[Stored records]
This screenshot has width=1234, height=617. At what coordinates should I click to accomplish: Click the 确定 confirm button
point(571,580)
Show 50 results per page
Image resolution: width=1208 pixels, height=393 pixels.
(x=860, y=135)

### Exercise objective
Make an exact transcription of all the records.

### Response
This screenshot has width=1234, height=617. At what coordinates should I click to accomplish: Click the 确定 confirm button
point(571,580)
Show 50 results per page
Image resolution: width=1208 pixels, height=393 pixels.
(x=860, y=135)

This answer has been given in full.